• Exercise instructions
Each line of the listing where "agent" appears should be reported.

• Entries shown

○ ○ ○

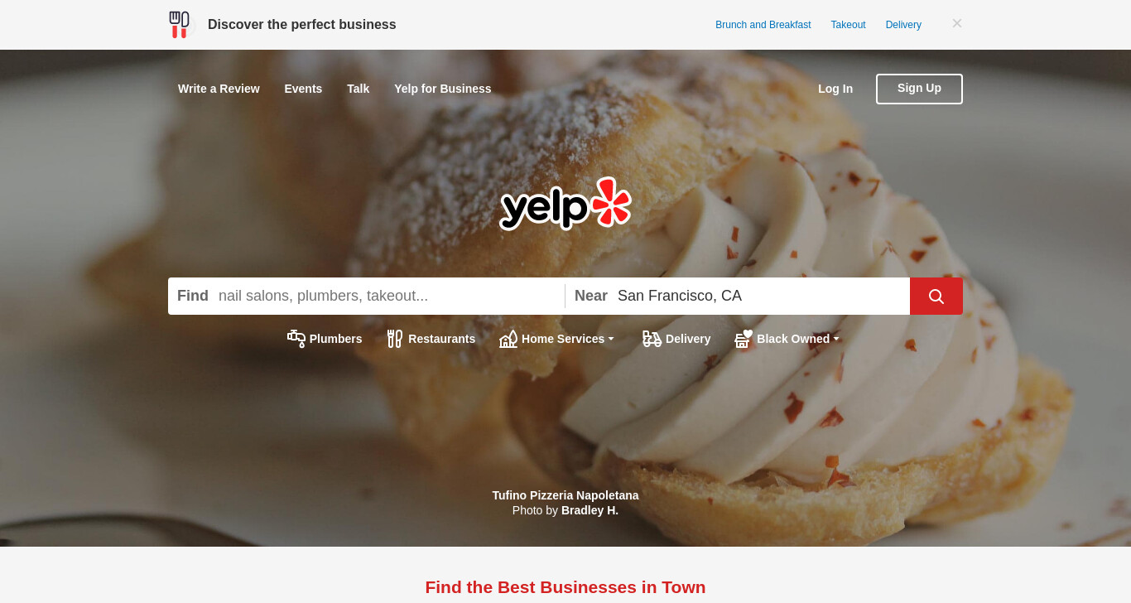
Task: Go to the Talk section
Action: (359, 89)
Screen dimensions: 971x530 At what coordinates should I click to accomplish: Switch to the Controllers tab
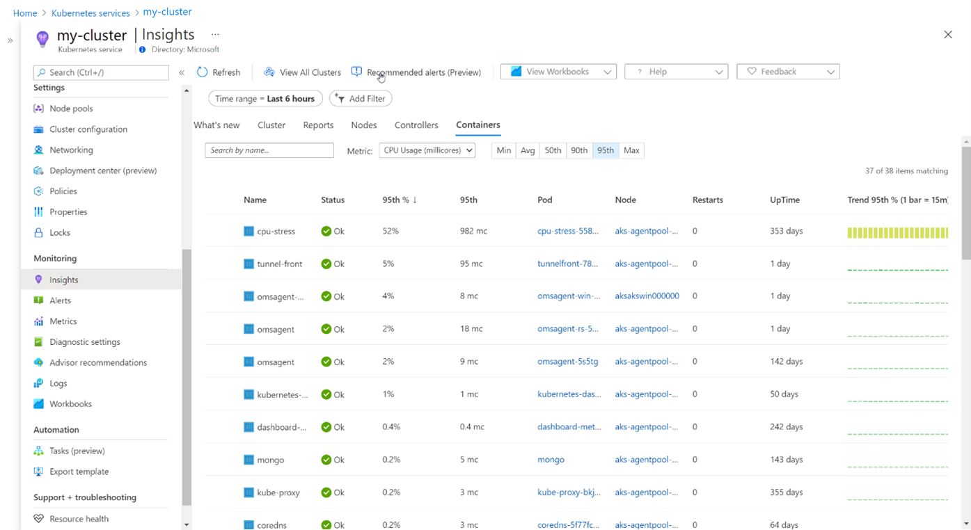pos(416,125)
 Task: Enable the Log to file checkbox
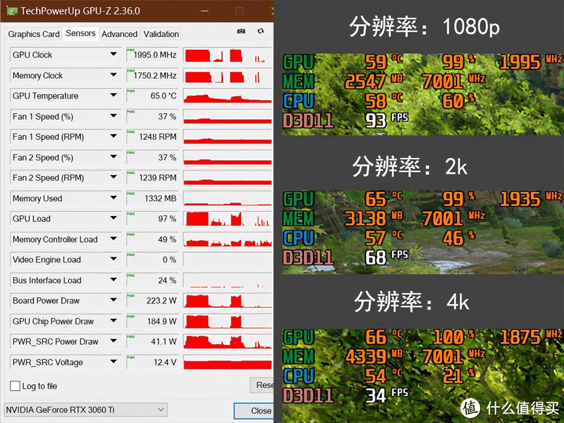tap(15, 386)
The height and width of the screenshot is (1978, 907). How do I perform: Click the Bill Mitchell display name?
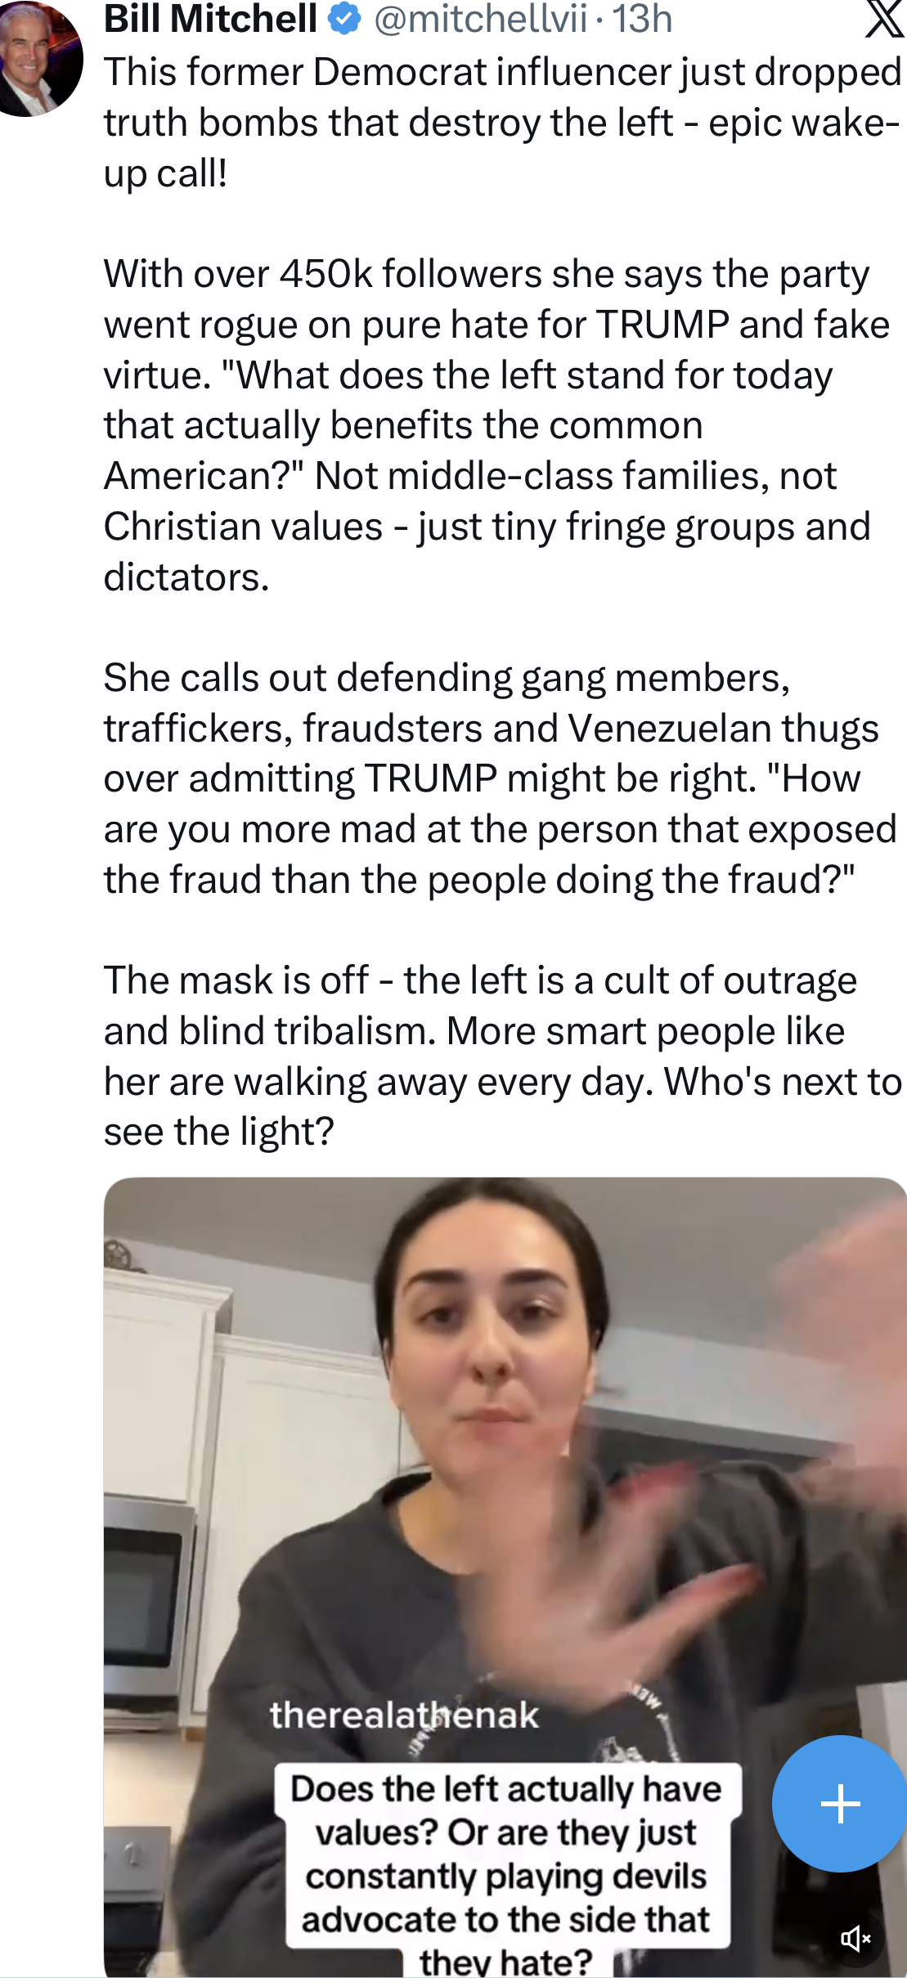(x=210, y=19)
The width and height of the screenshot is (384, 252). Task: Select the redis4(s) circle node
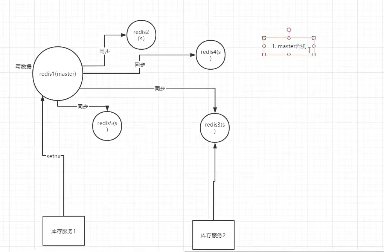[210, 55]
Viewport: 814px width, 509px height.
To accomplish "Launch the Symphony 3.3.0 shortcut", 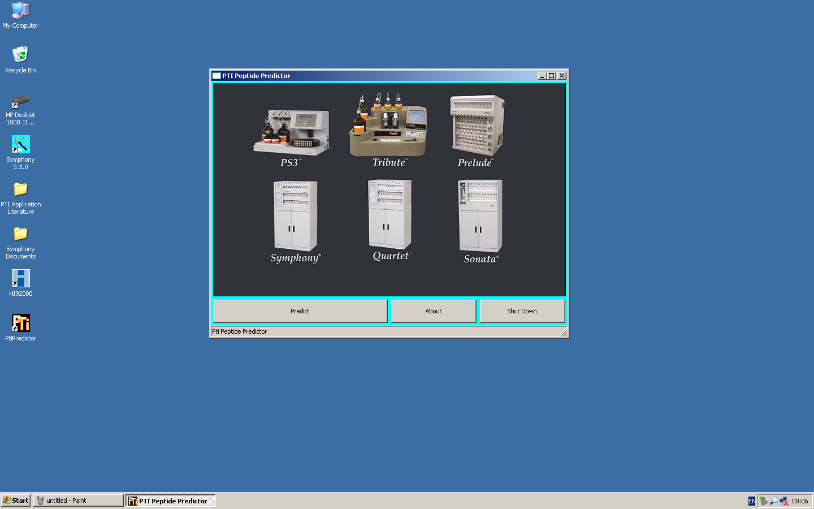I will pos(20,144).
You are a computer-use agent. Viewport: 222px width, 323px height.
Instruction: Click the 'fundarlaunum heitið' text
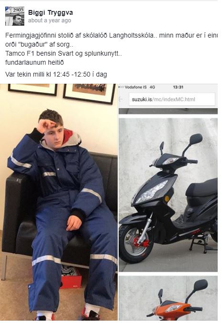click(x=34, y=62)
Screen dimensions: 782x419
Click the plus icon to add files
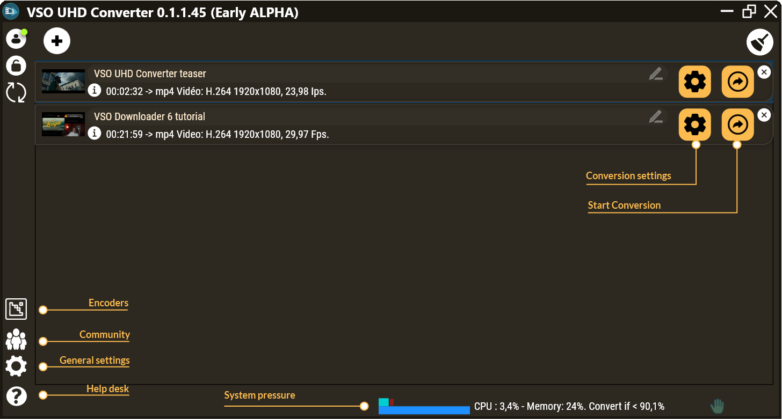(x=57, y=41)
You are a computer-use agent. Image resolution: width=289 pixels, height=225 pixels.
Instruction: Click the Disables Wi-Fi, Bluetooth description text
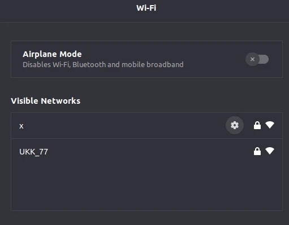(x=103, y=65)
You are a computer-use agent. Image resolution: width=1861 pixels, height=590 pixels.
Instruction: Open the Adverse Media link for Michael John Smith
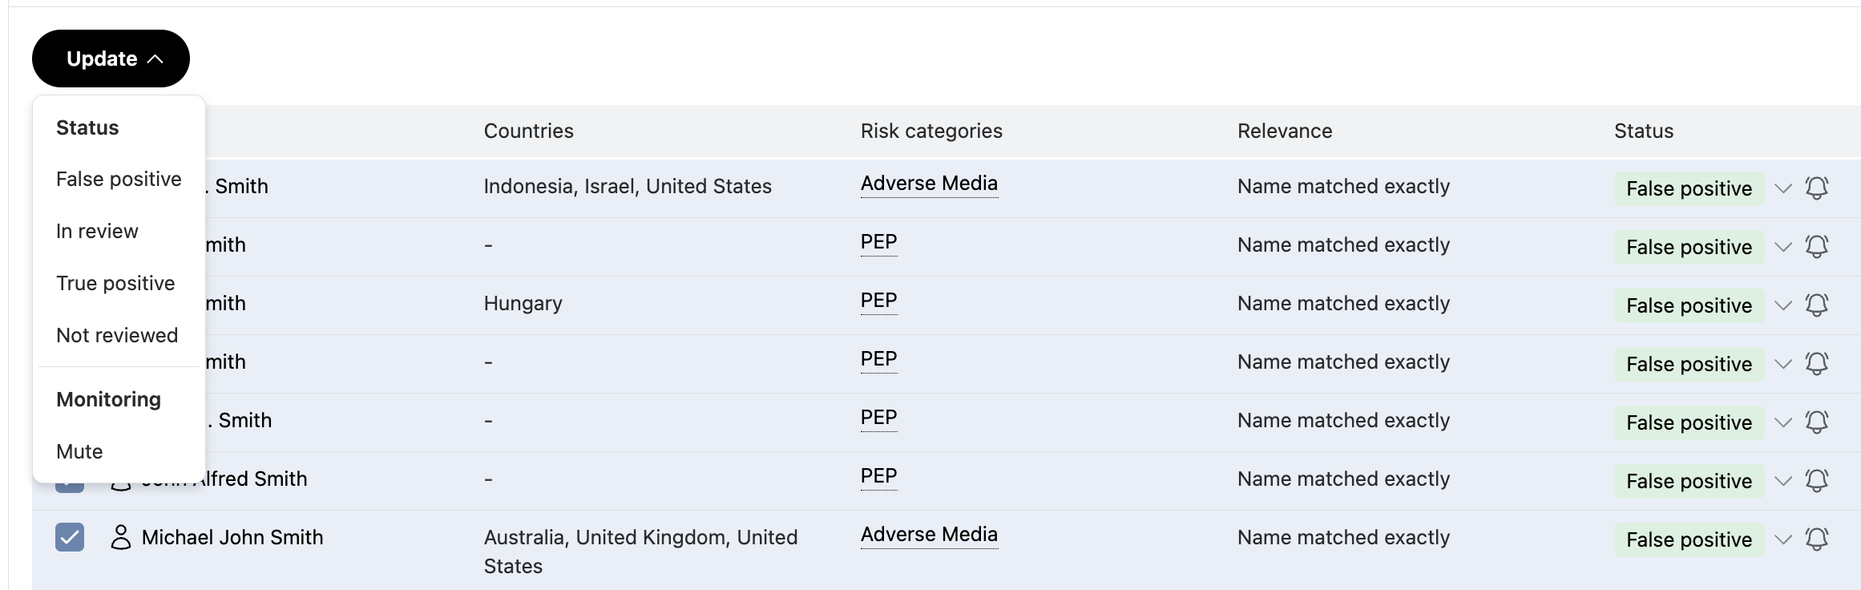click(x=929, y=535)
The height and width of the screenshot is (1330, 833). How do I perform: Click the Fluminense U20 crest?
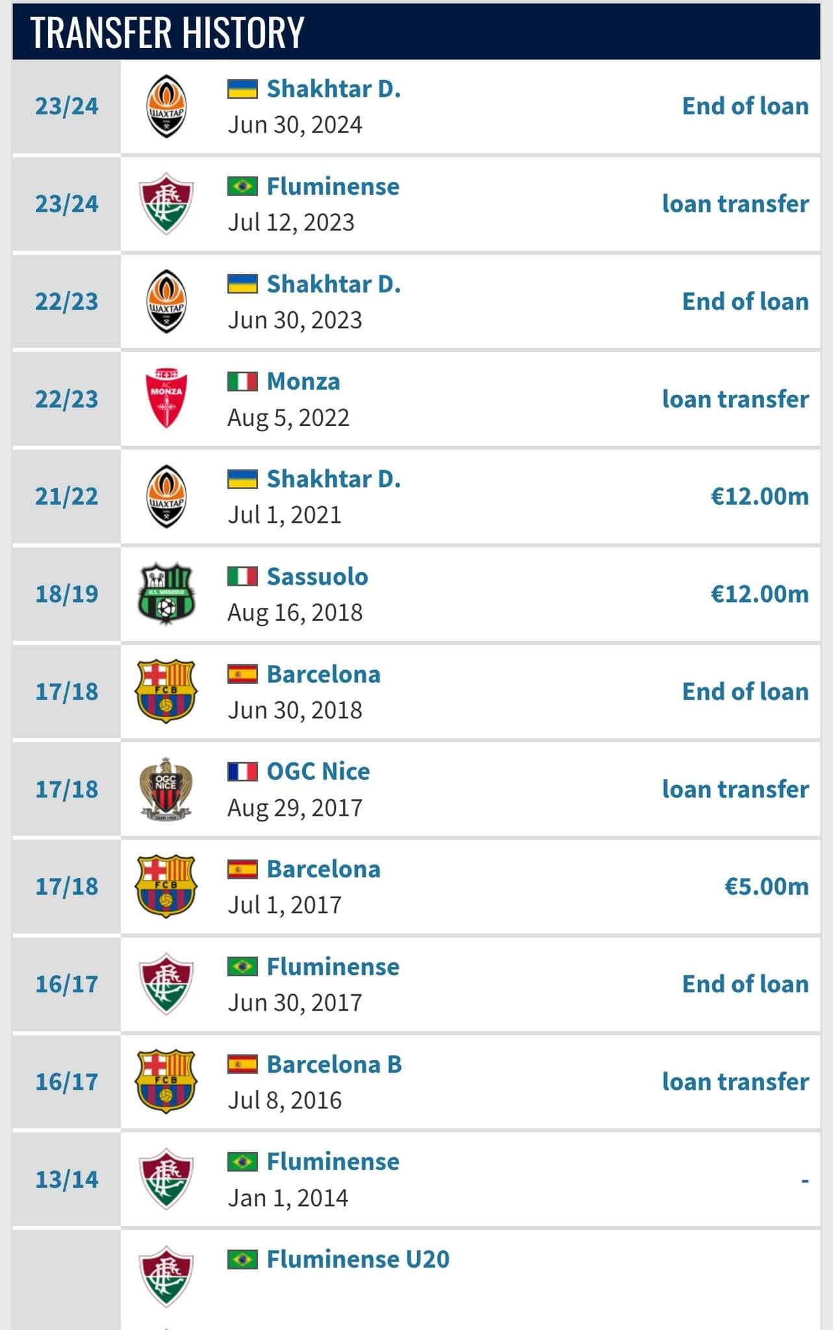[x=166, y=1276]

○ ○ ○

• Final answer
You are a computer-use agent. Viewport: 222px width, 323px height.
You are a computer-use agent. Image resolution: width=289 pixels, height=225 pixels.
You are a computer-use agent. Image resolution: width=1861 pixels, height=590 pixels.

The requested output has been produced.